Work instructions: Each record should be retyped word for word.
══════════════════════════════
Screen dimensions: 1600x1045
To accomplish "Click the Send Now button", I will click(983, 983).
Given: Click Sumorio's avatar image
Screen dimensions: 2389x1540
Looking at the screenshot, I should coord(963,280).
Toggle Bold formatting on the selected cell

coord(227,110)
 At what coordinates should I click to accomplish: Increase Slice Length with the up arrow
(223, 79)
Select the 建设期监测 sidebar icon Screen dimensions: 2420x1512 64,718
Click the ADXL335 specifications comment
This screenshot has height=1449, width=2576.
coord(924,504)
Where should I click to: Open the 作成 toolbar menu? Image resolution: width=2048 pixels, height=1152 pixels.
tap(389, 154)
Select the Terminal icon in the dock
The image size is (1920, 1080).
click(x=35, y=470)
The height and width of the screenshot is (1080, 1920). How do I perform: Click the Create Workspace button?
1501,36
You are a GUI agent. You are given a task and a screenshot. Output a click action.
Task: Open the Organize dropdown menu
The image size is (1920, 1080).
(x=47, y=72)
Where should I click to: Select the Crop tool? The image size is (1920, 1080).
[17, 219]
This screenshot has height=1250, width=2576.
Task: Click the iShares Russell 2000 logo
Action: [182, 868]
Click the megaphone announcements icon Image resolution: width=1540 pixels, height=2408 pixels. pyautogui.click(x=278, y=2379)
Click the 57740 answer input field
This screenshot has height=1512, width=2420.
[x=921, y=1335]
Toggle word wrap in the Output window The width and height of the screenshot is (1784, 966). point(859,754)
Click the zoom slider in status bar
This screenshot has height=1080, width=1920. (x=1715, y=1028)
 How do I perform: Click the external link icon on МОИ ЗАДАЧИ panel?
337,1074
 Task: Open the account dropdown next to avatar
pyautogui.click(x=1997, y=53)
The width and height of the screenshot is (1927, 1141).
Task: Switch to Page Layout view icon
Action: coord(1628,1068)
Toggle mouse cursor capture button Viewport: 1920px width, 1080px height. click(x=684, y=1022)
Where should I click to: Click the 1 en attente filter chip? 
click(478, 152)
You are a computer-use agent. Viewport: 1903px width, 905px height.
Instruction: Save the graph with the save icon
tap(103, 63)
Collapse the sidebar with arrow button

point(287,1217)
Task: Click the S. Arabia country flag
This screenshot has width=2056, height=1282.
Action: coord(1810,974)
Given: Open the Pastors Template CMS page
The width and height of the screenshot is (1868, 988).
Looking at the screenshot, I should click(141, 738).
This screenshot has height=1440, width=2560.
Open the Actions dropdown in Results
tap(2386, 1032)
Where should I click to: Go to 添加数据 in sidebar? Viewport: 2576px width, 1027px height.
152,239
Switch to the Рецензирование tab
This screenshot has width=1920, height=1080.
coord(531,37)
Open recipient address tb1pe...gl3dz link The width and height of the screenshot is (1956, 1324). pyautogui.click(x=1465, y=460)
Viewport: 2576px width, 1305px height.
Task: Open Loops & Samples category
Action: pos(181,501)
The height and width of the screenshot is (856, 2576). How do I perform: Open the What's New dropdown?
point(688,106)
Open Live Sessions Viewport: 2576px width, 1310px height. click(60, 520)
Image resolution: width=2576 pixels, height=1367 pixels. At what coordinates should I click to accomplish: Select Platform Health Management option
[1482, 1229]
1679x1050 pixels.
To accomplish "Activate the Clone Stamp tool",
══════════════════════════════
Solution to the exercise:
Screen dimensions: 1600x1045
To accomplish "Click the Send Now button", I will click(983, 983).
Given: Click Sumorio's avatar image
Screen dimensions: 2389x1540
Looking at the screenshot, I should coord(963,280).
Toggle Bold formatting on the selected cell

coord(227,110)
 At what coordinates should I click to accomplish: Increase Slice Length with the up arrow
(223, 79)
Select the 建设期监测 sidebar icon Screen dimensions: 2420x1512 64,718
Click the ADXL335 specifications comment
This screenshot has height=1449, width=2576.
coord(924,504)
Where should I click to: Open the 作成 toolbar menu? Image resolution: width=2048 pixels, height=1152 pixels.
tap(389, 154)
Select the Terminal icon in the dock
The image size is (1920, 1080).
click(x=35, y=470)
The height and width of the screenshot is (1080, 1920). How do I perform: Click the Create Workspace button?
1501,36
You are a GUI agent. You are given a task and a screenshot. Output a click action.
Task: Open the Organize dropdown menu
The image size is (1920, 1080).
(x=47, y=72)
Where should I click to: Select the Crop tool? The image size is (1920, 1080).
[17, 219]
This screenshot has height=1250, width=2576.
Task: Click the iShares Russell 2000 logo
Action: [182, 868]
Click the megaphone announcements icon Image resolution: width=1540 pixels, height=2408 pixels. pyautogui.click(x=278, y=2379)
Click the 57740 answer input field
This screenshot has height=1512, width=2420.
[x=921, y=1335]
Toggle word wrap in the Output window The width and height of the screenshot is (1784, 966). point(859,754)
Click the zoom slider in status bar
This screenshot has height=1080, width=1920. (x=1715, y=1028)
 How do I perform: Click the external link icon on МОИ ЗАДАЧИ panel?
337,1074
 Task: Open the account dropdown next to avatar
pyautogui.click(x=1997, y=53)
The width and height of the screenshot is (1927, 1141).
Task: Switch to Page Layout view icon
Action: coord(1628,1068)
Toggle mouse cursor capture button Viewport: 1920px width, 1080px height. click(x=684, y=1022)
Where should I click to: Click the 1 en attente filter chip? 
click(478, 152)
You are a computer-use agent. Viewport: 1903px width, 905px height.
Instruction: Save the graph with the save icon
tap(103, 63)
Collapse the sidebar with arrow button

point(287,1217)
Task: Click the S. Arabia country flag
This screenshot has width=2056, height=1282.
Action: coord(1810,974)
Given: Open the Pastors Template CMS page
The width and height of the screenshot is (1868, 988).
Looking at the screenshot, I should click(141, 738).
This screenshot has height=1440, width=2560.
Open the Actions dropdown in Results
tap(2386, 1032)
Where should I click to: Go to 添加数据 in sidebar? Viewport: 2576px width, 1027px height.
152,239
Switch to the Рецензирование tab
This screenshot has width=1920, height=1080.
coord(531,37)
Open recipient address tb1pe...gl3dz link The width and height of the screenshot is (1956, 1324). pyautogui.click(x=1465, y=460)
Viewport: 2576px width, 1305px height.
Task: Open Loops & Samples category
Action: pos(181,501)
The height and width of the screenshot is (856, 2576). How do I perform: Open the What's New dropdown?
point(688,106)
Open Live Sessions Viewport: 2576px width, 1310px height. click(60, 520)
Image resolution: width=2576 pixels, height=1367 pixels. At what coordinates should I click to accomplish: Select Platform Health Management option
[1482, 1229]
1679x1050 pixels.
To accomplish "Activate the Clone Stamp tool",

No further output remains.